- **Problem to solve**
Repeat every entry, word for word, leaving no line out.

┏━━

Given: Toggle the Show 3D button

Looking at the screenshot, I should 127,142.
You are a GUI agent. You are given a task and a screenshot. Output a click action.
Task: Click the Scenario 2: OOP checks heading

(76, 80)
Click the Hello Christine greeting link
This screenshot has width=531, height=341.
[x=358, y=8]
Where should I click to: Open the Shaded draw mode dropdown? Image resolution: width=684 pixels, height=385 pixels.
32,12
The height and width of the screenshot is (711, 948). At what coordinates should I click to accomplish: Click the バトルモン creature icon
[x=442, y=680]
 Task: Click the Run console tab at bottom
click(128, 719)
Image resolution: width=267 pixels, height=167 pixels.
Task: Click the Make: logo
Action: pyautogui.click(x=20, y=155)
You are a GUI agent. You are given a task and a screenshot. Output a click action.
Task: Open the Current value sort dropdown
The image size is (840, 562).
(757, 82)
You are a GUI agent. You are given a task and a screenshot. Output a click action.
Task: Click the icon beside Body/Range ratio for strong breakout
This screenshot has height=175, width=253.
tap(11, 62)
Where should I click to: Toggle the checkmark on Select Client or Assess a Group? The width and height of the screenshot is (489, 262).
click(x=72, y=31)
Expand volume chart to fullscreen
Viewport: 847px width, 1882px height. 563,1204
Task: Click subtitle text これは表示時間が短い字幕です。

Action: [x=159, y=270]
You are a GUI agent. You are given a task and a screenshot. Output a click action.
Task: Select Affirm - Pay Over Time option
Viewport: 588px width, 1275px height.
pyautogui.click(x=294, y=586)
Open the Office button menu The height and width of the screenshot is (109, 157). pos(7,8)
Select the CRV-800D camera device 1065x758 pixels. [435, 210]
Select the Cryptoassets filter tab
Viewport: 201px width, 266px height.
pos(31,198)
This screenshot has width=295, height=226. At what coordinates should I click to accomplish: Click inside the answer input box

┗━━

- **Result**
Given: Toggle the Show 3D button

Looking at the screenshot, I should 127,142.
You are a GUI agent. You are given a task and a screenshot. Output a click action.
Task: Click the Scenario 2: OOP checks heading

(76, 80)
Click the Hello Christine greeting link
This screenshot has width=531, height=341.
[x=358, y=8]
Where should I click to: Open the Shaded draw mode dropdown? Image resolution: width=684 pixels, height=385 pixels.
32,12
The height and width of the screenshot is (711, 948). At what coordinates should I click to accomplish: Click the バトルモン creature icon
[x=442, y=680]
 Task: Click the Run console tab at bottom
click(128, 719)
Image resolution: width=267 pixels, height=167 pixels.
Task: Click the Make: logo
Action: pyautogui.click(x=20, y=155)
You are a GUI agent. You are given a task and a screenshot. Output a click action.
Task: Open the Current value sort dropdown
The image size is (840, 562).
(757, 82)
You are a GUI agent. You are given a task and a screenshot. Output a click action.
Task: Click the icon beside Body/Range ratio for strong breakout
This screenshot has height=175, width=253.
tap(11, 62)
Where should I click to: Toggle the checkmark on Select Client or Assess a Group? The width and height of the screenshot is (489, 262).
click(x=72, y=31)
Expand volume chart to fullscreen
Viewport: 847px width, 1882px height. 563,1204
Task: Click subtitle text これは表示時間が短い字幕です。

Action: [x=159, y=270]
You are a GUI agent. You are given a task and a screenshot. Output a click action.
Task: Select Affirm - Pay Over Time option
Viewport: 588px width, 1275px height.
pyautogui.click(x=294, y=586)
Open the Office button menu The height and width of the screenshot is (109, 157). pos(7,8)
Select the CRV-800D camera device 1065x758 pixels. [435, 210]
Select the Cryptoassets filter tab
Viewport: 201px width, 266px height.
pos(31,198)
This screenshot has width=295, height=226. At what coordinates should I click to accomplish: Click inside the answer input box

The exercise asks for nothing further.